▶ **Exercise materials**
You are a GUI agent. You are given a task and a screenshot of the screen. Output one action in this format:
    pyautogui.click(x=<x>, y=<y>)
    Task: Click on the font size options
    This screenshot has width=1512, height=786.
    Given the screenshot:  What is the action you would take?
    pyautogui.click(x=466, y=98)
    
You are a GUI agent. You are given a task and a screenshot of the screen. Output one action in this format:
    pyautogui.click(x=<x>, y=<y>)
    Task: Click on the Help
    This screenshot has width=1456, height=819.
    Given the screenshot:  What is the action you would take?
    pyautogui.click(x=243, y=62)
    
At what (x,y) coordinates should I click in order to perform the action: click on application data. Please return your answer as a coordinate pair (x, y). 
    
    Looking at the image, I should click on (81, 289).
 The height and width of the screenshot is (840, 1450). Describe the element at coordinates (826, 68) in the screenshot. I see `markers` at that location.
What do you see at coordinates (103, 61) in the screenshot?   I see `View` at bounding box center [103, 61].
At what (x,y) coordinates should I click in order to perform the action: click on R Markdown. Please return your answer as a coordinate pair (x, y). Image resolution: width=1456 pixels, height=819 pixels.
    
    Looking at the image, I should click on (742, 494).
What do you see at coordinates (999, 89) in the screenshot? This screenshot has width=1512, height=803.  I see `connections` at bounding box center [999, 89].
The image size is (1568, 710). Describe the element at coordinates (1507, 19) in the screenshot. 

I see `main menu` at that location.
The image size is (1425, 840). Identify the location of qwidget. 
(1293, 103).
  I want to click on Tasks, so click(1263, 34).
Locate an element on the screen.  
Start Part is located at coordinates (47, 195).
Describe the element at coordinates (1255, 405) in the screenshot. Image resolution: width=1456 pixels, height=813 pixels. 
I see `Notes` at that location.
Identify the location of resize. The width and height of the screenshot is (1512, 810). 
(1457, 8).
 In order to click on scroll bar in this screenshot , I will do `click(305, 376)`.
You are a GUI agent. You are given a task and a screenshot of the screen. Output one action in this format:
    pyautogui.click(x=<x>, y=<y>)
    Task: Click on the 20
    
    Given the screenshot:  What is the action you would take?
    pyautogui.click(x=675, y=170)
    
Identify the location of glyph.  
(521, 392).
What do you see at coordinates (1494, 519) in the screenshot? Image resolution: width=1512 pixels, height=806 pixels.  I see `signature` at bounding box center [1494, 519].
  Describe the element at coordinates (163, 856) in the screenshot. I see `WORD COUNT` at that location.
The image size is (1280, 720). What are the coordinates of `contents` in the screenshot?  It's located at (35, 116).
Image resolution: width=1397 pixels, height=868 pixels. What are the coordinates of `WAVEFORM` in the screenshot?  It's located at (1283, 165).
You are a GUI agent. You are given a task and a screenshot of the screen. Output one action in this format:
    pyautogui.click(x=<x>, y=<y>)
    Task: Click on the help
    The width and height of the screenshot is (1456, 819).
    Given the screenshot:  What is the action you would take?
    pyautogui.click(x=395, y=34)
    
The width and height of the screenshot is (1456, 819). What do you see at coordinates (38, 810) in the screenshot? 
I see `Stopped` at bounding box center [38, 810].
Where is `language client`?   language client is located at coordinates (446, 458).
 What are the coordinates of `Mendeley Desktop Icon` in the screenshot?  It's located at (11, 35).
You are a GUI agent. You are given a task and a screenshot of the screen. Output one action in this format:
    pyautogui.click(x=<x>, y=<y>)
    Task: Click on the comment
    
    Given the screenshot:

▶ **Written problem**
Please retype the records from the line containing "The image size is (1425, 840)." up to and including the line containing "pyautogui.click(x=395, y=34)".

▶ **Exercise solution**
The image size is (1425, 840). Identify the location of qwidget. 
(1293, 103).
  I want to click on Tasks, so click(1263, 34).
Locate an element on the screen.  
Start Part is located at coordinates (47, 195).
Describe the element at coordinates (1255, 405) in the screenshot. Image resolution: width=1456 pixels, height=813 pixels. 
I see `Notes` at that location.
Identify the location of resize. The width and height of the screenshot is (1512, 810). 
(1457, 8).
 In order to click on scroll bar in this screenshot , I will do `click(305, 376)`.
You are a GUI agent. You are given a task and a screenshot of the screen. Output one action in this format:
    pyautogui.click(x=<x>, y=<y>)
    Task: Click on the 20
    
    Given the screenshot:  What is the action you would take?
    pyautogui.click(x=675, y=170)
    
Identify the location of glyph.  
(521, 392).
What do you see at coordinates (1494, 519) in the screenshot? Image resolution: width=1512 pixels, height=806 pixels.  I see `signature` at bounding box center [1494, 519].
  Describe the element at coordinates (163, 856) in the screenshot. I see `WORD COUNT` at that location.
The image size is (1280, 720). What are the coordinates of `contents` in the screenshot?  It's located at (35, 116).
Image resolution: width=1397 pixels, height=868 pixels. What are the coordinates of `WAVEFORM` in the screenshot?  It's located at (1283, 165).
You are a GUI agent. You are given a task and a screenshot of the screen. Output one action in this format:
    pyautogui.click(x=<x>, y=<y>)
    Task: Click on the help
    The width and height of the screenshot is (1456, 819).
    Given the screenshot:  What is the action you would take?
    pyautogui.click(x=395, y=34)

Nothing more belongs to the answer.